What this task involves: Please return the records below exactly as they stand, with the pictures removed.

Input data:
◇ ◇ ◇ ◇ ◇
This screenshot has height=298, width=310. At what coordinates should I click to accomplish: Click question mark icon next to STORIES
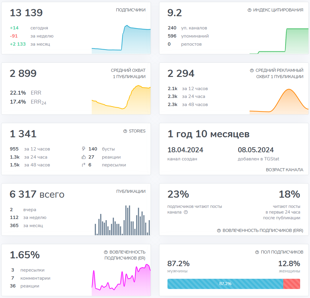pos(125,131)
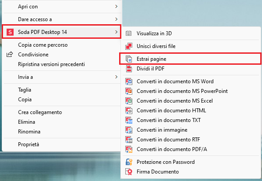This screenshot has width=262, height=181.
Task: Click the MS Excel conversion icon
Action: click(x=129, y=101)
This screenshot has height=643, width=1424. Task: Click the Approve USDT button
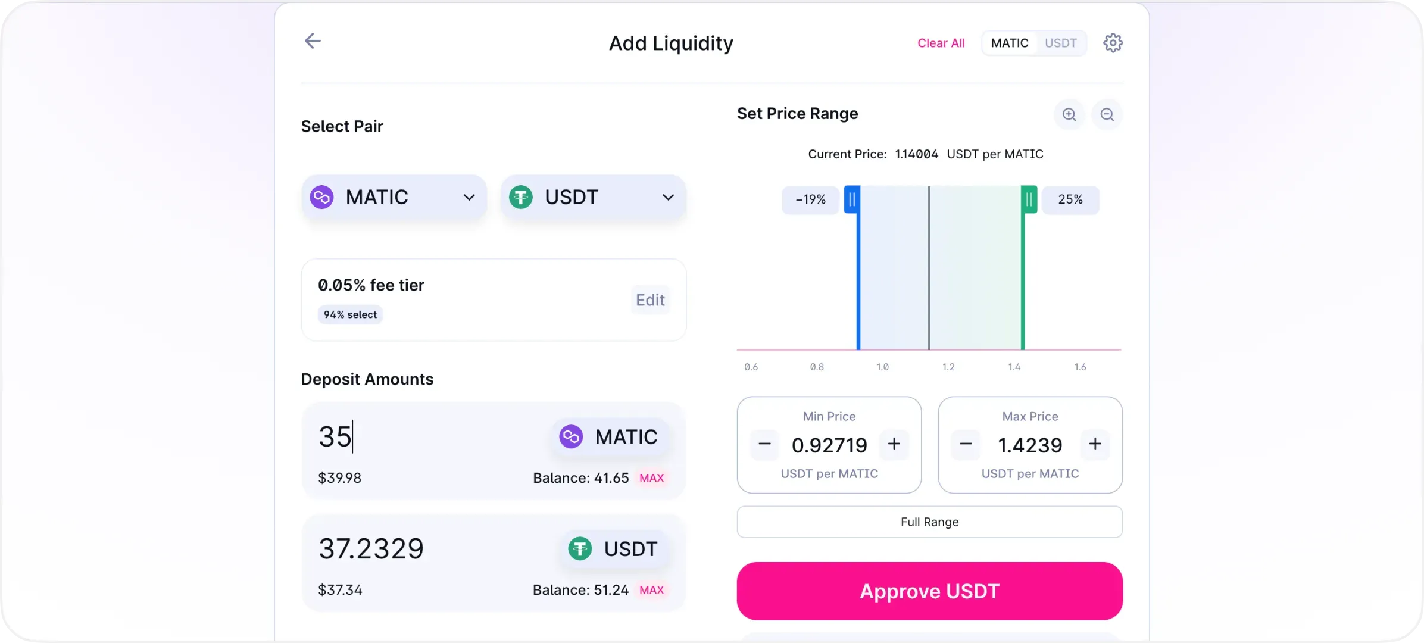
◇ ◇ ◇ ◇ ◇
Written response:
This screenshot has height=298, width=310. At what coordinates should I click to accomplish: Click question mark icon next to STORIES
pos(125,131)
This screenshot has width=262, height=181.
Task: Click the MS Excel conversion icon
Action: click(x=129, y=101)
This screenshot has height=643, width=1424. Task: Click the Approve USDT button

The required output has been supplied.